Raw data.
___

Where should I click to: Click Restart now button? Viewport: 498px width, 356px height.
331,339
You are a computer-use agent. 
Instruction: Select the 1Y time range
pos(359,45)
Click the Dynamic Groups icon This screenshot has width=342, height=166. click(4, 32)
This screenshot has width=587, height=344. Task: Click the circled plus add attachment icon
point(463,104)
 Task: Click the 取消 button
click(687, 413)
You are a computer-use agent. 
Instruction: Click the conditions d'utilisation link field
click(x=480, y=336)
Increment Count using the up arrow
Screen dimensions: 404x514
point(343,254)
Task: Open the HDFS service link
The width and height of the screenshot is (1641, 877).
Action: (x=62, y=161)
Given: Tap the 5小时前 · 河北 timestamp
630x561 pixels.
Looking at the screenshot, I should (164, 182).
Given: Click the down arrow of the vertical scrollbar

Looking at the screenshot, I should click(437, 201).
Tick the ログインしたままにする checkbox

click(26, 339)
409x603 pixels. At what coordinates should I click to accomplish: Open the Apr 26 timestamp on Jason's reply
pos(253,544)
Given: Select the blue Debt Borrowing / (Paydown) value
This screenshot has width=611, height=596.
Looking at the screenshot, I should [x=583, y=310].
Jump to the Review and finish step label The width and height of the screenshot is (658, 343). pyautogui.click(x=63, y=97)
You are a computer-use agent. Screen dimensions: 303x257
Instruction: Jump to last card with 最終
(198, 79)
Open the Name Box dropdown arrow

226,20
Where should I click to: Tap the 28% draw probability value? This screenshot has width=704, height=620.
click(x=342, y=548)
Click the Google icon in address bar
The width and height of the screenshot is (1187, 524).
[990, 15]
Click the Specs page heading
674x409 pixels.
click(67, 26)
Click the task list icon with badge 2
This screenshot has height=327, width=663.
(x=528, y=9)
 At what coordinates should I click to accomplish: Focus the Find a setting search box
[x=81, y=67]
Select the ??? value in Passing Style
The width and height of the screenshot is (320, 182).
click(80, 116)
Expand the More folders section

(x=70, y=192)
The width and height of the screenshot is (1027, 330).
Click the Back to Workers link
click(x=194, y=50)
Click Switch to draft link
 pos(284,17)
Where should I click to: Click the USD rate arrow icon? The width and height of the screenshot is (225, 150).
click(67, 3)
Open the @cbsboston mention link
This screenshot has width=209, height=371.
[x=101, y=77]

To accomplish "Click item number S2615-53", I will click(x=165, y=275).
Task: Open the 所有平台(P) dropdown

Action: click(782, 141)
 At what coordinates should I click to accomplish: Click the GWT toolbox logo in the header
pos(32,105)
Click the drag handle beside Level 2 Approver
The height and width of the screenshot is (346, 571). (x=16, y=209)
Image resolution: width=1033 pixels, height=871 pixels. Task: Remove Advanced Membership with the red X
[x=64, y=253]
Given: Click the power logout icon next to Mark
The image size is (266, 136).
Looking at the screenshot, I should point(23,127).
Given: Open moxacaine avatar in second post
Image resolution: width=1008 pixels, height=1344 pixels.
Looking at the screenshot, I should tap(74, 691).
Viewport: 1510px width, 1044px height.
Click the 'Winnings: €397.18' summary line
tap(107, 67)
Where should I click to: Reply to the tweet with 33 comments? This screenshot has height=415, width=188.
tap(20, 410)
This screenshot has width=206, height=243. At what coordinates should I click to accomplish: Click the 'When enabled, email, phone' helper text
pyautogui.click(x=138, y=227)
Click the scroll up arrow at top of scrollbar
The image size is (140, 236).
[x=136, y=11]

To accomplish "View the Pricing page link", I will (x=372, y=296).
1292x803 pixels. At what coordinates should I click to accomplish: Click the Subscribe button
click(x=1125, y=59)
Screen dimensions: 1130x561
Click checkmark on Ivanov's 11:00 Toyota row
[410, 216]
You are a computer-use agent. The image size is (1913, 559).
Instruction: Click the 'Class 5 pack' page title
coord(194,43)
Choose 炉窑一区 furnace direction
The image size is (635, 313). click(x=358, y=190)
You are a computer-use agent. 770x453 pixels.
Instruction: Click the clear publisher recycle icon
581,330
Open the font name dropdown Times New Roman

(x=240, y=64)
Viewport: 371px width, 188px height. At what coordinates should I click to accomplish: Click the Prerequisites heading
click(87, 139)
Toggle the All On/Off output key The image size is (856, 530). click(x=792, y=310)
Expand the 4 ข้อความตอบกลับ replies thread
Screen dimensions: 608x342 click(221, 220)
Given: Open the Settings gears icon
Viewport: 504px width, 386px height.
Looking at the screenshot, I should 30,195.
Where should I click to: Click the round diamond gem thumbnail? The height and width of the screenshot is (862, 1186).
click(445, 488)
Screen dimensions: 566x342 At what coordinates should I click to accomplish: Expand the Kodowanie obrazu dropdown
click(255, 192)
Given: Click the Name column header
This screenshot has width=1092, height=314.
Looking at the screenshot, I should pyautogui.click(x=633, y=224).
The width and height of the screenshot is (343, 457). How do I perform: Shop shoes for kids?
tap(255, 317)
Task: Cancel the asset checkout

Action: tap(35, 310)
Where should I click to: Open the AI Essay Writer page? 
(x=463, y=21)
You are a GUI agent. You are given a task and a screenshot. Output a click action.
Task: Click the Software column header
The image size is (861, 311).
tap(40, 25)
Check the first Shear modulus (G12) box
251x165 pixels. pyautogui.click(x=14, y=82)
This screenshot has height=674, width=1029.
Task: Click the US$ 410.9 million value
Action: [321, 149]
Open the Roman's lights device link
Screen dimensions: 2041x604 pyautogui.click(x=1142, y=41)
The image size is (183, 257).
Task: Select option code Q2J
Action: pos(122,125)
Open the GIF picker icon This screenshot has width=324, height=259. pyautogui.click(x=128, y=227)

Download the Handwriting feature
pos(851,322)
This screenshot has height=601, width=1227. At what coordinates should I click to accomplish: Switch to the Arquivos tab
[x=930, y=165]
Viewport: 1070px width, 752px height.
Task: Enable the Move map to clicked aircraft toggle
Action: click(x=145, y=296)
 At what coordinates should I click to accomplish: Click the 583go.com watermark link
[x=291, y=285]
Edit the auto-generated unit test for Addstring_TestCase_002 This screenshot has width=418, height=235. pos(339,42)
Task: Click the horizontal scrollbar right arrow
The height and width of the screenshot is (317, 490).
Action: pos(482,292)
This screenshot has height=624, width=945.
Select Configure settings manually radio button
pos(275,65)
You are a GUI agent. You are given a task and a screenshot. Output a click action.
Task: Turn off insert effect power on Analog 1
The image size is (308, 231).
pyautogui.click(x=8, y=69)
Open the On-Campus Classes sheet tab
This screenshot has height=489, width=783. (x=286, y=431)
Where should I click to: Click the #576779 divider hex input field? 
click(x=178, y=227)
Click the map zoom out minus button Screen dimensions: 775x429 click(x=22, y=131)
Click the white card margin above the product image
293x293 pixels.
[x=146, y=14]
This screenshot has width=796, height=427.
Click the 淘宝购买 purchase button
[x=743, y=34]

___

Task to complete. Taking the lines above, repeat exactly those from the line that contains "Choose 炉窑一区 furnace direction" through the line that contains "Given: Open the Settings gears icon", and both of those lines as well. Include nothing else.

Answer.
Choose 炉窑一区 furnace direction
The image size is (635, 313). click(x=358, y=190)
You are a computer-use agent. 770x453 pixels.
Instruction: Click the clear publisher recycle icon
581,330
Open the font name dropdown Times New Roman

(x=240, y=64)
Viewport: 371px width, 188px height. At what coordinates should I click to accomplish: Click the Prerequisites heading
click(87, 139)
Toggle the All On/Off output key The image size is (856, 530). click(x=792, y=310)
Expand the 4 ข้อความตอบกลับ replies thread
Screen dimensions: 608x342 click(221, 220)
Given: Open the Settings gears icon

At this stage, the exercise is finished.